In the economy as of late, money seems to be a problem that plagues the lives of just about everyone across the country, maybe even across the world. And while the stock market and perhaps the government would have us believe that things are getting better, an article I saw today speaks otherwise. Unemployment continues to grow. The "fixes" that we have implemented may produce fake advances in the economy, and are more often than not temporary solutions to problems that, in my opinion, will continue to grow.

Check the link here.

With two more years of school ahead of me, I consider myself lucky in that I have a few more years to gain some new connections and begin to search out a permanent (or at least semi-permanent) place to work once I graduate. At the same time, I am not exactly thrilled that I will be accumulating more debt for my education. But what is one to do? If the job market is bad, do as many in the past have done; go to school and get more education, and hope that by the time you're done with school, the economy will be doing a little better.

With potentially catastrophic economic problems looming on the horizon, it's far too easy to just sweep the terrible thoughts and horror stories under the rug and pretend that we'll be able to deal with them another day. I'm not sure if a day will come within the near future where I feel completely calm about the future. We're all here trying to make a life, a career, settle down into something good.

It seems that in the coming years, according to this article, life will only get harder. As the saying goes, sometimes it's gotta get worse before it gets better. But where will rock bottom be? Only time will tell. Maybe in the end we'll all have to abandon some dreams and adopt new ones.
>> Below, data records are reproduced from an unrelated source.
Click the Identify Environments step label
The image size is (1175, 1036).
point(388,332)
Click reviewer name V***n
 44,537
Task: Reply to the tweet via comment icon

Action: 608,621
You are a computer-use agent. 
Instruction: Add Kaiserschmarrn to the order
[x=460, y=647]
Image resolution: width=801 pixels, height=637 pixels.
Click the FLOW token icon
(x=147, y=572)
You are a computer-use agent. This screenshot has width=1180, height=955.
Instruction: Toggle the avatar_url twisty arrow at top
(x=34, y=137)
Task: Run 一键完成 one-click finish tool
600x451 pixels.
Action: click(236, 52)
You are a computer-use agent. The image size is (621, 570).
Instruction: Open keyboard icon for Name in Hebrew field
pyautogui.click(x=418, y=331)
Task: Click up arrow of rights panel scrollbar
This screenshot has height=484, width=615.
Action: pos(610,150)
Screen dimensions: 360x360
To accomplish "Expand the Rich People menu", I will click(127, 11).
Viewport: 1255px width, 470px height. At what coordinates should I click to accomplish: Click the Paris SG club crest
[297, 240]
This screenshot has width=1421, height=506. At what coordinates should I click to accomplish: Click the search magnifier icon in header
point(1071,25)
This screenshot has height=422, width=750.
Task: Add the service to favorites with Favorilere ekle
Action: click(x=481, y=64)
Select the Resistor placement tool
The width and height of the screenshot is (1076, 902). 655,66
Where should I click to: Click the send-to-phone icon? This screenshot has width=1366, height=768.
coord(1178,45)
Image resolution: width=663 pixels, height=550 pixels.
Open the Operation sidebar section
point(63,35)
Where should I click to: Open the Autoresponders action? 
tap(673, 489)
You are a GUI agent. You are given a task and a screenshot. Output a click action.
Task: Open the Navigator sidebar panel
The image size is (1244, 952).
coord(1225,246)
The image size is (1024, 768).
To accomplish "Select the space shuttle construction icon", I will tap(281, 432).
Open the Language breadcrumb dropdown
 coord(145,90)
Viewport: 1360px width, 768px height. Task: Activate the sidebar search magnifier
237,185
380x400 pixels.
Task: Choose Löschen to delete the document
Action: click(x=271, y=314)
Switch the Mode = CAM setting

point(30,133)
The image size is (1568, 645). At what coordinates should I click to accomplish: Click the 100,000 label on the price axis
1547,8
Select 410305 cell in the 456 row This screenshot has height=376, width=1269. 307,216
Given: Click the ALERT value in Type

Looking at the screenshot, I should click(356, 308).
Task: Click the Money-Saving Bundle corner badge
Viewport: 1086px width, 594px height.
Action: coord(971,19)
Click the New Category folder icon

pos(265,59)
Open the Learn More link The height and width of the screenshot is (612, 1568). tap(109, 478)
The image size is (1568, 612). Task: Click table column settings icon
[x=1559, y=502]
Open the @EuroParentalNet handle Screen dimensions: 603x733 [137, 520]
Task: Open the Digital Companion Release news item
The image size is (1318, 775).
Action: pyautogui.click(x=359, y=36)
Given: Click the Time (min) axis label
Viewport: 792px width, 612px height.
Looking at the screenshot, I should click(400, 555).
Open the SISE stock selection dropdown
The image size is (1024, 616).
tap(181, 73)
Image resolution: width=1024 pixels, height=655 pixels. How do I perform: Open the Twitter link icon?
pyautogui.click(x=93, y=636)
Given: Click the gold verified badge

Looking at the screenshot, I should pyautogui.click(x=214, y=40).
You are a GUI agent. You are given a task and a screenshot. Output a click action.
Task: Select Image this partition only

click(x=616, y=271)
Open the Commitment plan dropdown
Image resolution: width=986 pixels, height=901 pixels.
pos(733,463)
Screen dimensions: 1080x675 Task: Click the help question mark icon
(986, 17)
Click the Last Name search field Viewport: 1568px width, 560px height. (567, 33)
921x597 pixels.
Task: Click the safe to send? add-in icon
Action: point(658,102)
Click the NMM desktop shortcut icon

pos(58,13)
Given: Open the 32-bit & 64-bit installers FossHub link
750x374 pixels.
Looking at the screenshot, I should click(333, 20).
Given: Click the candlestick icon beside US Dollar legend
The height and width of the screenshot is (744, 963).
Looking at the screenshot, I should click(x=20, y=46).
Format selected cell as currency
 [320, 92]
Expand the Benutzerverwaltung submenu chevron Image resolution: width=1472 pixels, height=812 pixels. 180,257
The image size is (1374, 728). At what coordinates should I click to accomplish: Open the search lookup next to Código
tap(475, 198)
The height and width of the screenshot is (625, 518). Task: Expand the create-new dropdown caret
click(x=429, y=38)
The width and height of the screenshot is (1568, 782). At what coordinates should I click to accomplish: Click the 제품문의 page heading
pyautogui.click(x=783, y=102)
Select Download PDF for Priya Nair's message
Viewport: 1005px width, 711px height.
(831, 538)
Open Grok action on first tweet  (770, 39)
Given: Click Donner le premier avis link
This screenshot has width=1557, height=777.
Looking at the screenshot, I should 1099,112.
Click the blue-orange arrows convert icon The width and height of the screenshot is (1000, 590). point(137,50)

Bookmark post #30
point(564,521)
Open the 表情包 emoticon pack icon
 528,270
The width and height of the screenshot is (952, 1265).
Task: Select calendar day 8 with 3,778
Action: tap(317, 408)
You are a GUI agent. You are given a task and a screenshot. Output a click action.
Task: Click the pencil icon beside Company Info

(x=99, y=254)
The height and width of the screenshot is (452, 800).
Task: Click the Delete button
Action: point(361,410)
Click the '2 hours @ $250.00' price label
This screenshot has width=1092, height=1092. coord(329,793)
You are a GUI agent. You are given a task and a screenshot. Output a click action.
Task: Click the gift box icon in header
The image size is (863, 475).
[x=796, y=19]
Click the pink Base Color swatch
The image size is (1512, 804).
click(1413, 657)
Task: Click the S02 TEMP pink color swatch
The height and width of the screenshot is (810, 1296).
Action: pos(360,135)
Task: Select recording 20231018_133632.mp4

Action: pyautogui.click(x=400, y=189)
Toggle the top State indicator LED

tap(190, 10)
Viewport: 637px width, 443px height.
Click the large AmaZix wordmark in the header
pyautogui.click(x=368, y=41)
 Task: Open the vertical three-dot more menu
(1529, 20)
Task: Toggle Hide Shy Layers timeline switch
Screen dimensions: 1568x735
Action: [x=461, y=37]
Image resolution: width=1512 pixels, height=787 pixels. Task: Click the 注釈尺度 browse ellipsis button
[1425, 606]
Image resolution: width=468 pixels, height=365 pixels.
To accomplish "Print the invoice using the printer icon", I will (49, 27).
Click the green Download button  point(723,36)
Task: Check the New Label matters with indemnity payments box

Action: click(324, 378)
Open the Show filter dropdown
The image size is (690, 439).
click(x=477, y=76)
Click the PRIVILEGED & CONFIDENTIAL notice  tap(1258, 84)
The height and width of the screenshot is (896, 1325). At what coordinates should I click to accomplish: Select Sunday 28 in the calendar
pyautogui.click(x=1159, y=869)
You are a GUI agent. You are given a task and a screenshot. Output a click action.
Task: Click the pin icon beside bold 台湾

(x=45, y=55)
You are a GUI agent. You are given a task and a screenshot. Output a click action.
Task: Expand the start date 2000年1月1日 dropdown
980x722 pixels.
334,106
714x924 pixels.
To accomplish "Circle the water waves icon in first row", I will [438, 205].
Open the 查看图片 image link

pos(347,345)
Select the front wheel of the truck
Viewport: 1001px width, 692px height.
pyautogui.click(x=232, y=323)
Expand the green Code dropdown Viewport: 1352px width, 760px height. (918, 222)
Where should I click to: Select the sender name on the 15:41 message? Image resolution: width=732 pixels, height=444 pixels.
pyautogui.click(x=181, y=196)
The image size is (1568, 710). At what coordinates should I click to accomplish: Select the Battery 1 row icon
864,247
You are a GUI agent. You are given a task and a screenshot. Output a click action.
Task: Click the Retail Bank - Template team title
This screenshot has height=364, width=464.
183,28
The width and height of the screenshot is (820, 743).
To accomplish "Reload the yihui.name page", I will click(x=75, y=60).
It's really hard to look at the future and stay positive. There are so many what-ifs. What if I graduate and can't get a job. What if I can't find a job within my career path. What if all that college tuition and time spent in education is wasted?

I guess in the end what the difference is now is to really put the pressure on myself to hold myself to a standard of excellence. Keep motivated, stay focused, don't give up. Every little ounce I can get myself ahead of the competition, I have to. Competitions, side projects, architectural networking, connections with my professors. If I really want to accomplish the things in life that I don't want to give up, it's what I have to do. Day one.

Sunday, July 21, 2013

Memories & Dust

I spent the majority of yesterday listening to one specific pandora station and writing down the songs that I enjoyed from it. Every once in awhile I'll come across a station that just seems absolutely perfect. The songs carry your moods like the moon carries the waves gently to the shore, and come the chorus, your heart takes flight. One such song was a tune by Josh Pyke called Memories & Dust. It's definitely worth the time if you've got a minute. 

Often I wish that I had the money and the time to get in my car and just drive. It doesn't matter where I go or if I even have a destination. Sometimes the best part about being in the car is just moving, feeling like you are on the road to some heavenly place that never really comes into reach. Is perfection unattainable or do Utopias exist? I think that the answer is simple -- we find the most perfect places on our mind and thoughts. The special places that only we can access, the special places that only we have the key to, that is not simply hidden in the back of the sock drawer, but rather in a mental safe, miles behind the densest metals, password protected in every way imaginable. And should anyone ever have the privilege to access this space, may God bless their soup because they have been given a true gift. 

And thus we come to the title of this post. Memories & dust. From dust we came, and to dust we shall return. But our memories live on. And our memories are eternal, and while all other things around us may seem like they are crumbling, the memories remain steadfast.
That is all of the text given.